The space technology programs of all the countries examined pursued multiple aspects of space technology simultaneously to acquire an all-round comprehensive space technology capability. For example India, Brazil, Iran, South Africa etc concurrently pursued artificial satellite and launch vehicle capabilities. A successful domestic space technology program hence requires concurrent initiation of programs in launch vehicles and space propulsion systems; satellite systems engineering, manufacture, test and integration technology; space sciences; payload development; ground control station systems and space communication technologies.
A steady space technology capability growth path must be articulated
A new entrant must plan to progress from being a technology recipient to a technology developer and eventually a technology exporter. A continuous, steady technological capacity growth in a nation’s space program is essential to guarantee eventual self-reliance in space technology. This is the scenario evident in the space technology initiatives of nearly all countries earlier analyzed.
International cooperation and technology transfer is a mandatory
A space technology neophyte needs to cooperate with other established players to acquire the necessary technological capacity through appropriate technology transfer mechanisms. Re-inventing the wheel is folly and naive. Moreover, multilateral cooperation is a continuous trend even among established players like US, RUSSIA, Europe, Japan etc. As evident in the analysis, all the examined countries inaugurated their space technology programs through technology transfer initiatives from already established nations. Consequently, a country must be creative in establishing and adopting cooperation mechanisms that will facilitate expeditious expertise transfer.

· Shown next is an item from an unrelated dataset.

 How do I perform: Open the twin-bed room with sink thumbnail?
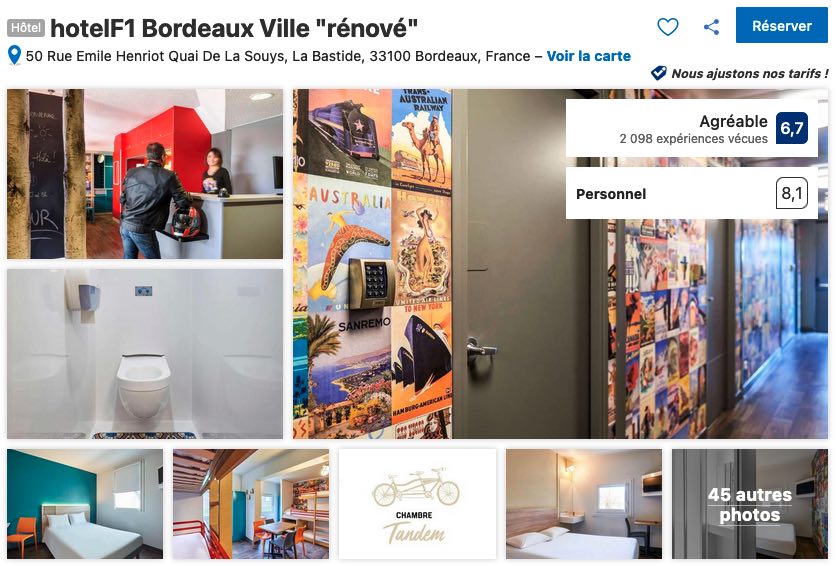click(584, 504)
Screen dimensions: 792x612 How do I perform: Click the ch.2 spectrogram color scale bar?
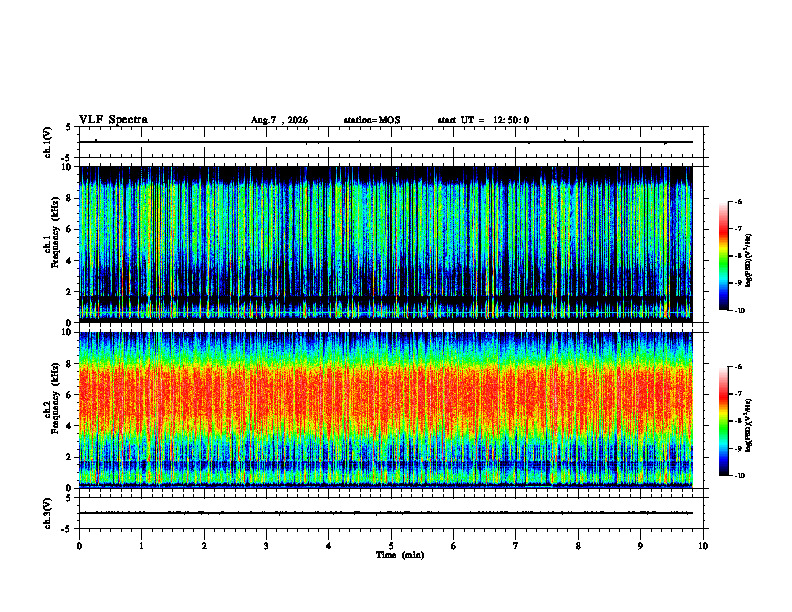coord(724,421)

Space is a dangerous, risky and an unforgiving place. Similarly, space technology is complicated, risky and relatively expensive. As a country develops its capabilities in space, there will be failures that may even involve fatalities. Reasonably, a new entrant should appreciate this disconcerting fact, but still, soldier on, taking every precaution to mitigate the associated risk.
This list of lessons learned is not exhaustive but merely scratches the surface of this multifaceted theme. We shall continuously see how Kenya can learn from her predecessors in space technology.